Thursday, December 29, 2011

Packaging In Java


Create a shapes package with classes Point, Circle, Rectangle, and Square. Of those classes, ensure that Point is the only class not accessible outside its package. Use implementation inheritance to derive Circle from Point and Rectangle from Square. Provide an Area interface with a double getArea() method that returns the area of a Circle, a Square, or a Rectangle. Once you finish creating the package, create a TestShapes program that imports class and interface names from shapes, creates objects from shape classes, and computes the area of the shape each object represents. After compiling and running TestShapes (successfully), move shapes to another location on your hard drive and change classpath so that a second attempt to run TestShapes results in the same output as the previous run.
Complete the following steps:
1.      Ensure no classpath environment variable exists.
2.      Create a shapes directory.
3.      Copy the following source code into an Area.java file that appears in shapes:
// Area.java
package shapes;
public interface Area
{
   double getArea ();
}

4.      Copy the following source code into a Circle.java file that appears in shapes:
// Circle.java
package shapes;
public class Circle extends Point implements Area
{
   private int radius;
   public Circle (int x, int y, int radius)
   {
      super (x, y);
      this.radius = radius;
   }
   // Why do I need to redeclare getX () and getY ()? Hint: Comment
   // out both methods and try to call them from TestShapes.
   public int getX () { return super.getX (); }
   public int getY () { return super.getY (); }
   public int getRadius () { return radius; }
   public double getArea () { return 3.14159 * radius * radius; }
}

5.      Copy the following source code into a Point.java file that appears in shapes:
// Point.java
package shapes;
class Point
{
   private int x, y;
   Point (int x, int y)
   {
      this.x = x;
      this.y = y;
   }
   int getX () { return x; }
   int getY () { return y; }
}

6.      Copy the following source code into a Rectangle.java file that appears in shapes:
// Rectangle.java
package shapes;
public class Rectangle extends Square
{
   private int length;
   public Rectangle (int width, int length)
   {
      super (width);
      this.length = length;
   }
   public int getLength () { return length; }
   public double getArea () { return getWidth () * length; }
}

7.      Copy the following source code into a Square.java file that appears in shapes:
// Square.java
package shapes;
public class Square implements Area
{
   private int width;
   public Square (int width)
   {
      this.width = width;
   }
   public int getWidth () { return width; }
   public double getArea () { return width * width; }
}

8.      Copy the following source code into a TestShapes.java file that appears in shapes's parent directory:
// TestShapes.java
import shapes.*;
class TestShapes
{
   public static void main (String [] args)
   {
      Area [] a = { new Circle (10, 10, 20),
                    new Square (5),
                    new Rectangle (10, 15) };
      for (int i = 0; i < a.length; i++)
           System.out.println (a [i].getArea ());
   }
}

9.      Assuming the directory that contains TestShapes.java is the current directory, execute javac TestShapes.java to compile TestShapes.java and all files in the shapes directory.

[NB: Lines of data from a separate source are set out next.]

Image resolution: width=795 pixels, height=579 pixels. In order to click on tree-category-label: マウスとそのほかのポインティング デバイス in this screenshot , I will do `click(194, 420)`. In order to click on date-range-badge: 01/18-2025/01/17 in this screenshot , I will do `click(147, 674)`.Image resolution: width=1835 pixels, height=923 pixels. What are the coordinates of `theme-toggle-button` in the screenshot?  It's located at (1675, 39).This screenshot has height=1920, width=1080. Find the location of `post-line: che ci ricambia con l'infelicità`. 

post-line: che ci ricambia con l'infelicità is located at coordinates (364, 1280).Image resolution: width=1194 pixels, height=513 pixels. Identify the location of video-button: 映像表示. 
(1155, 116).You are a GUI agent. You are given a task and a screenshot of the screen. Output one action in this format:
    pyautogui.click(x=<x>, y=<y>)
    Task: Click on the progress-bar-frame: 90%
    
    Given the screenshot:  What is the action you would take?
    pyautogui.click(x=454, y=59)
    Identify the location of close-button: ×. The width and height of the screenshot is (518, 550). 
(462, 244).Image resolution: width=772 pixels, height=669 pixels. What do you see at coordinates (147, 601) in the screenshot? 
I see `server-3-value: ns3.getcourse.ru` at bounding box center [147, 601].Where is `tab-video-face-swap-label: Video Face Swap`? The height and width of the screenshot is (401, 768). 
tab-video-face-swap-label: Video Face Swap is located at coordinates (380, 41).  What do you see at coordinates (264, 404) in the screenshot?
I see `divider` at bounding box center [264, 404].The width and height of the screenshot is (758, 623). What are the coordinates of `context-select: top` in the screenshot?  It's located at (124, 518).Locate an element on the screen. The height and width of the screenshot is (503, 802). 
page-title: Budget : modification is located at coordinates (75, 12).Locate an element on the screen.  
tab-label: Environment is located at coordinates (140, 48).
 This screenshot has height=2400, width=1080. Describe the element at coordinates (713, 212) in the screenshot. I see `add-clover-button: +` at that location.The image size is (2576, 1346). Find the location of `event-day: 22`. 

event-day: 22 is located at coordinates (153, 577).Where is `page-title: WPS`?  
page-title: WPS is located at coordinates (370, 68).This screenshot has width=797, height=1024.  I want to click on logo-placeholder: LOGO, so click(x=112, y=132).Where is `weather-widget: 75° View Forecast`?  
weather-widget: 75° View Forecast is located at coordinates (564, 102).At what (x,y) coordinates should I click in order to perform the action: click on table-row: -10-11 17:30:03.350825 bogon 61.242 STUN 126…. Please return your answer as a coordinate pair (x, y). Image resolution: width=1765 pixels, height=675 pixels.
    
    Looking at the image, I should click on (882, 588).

Then execute java TestShapes to run this application.
10.  Move shapes to another directory and set classpath to refer to that directory and the current directory. For example, under Windows, move shapes \temp moves shapes into the temp directory. set classpath=\temp;. points classpath to the temp directory (just below the root directory) and current directory so java TestShapes still runs.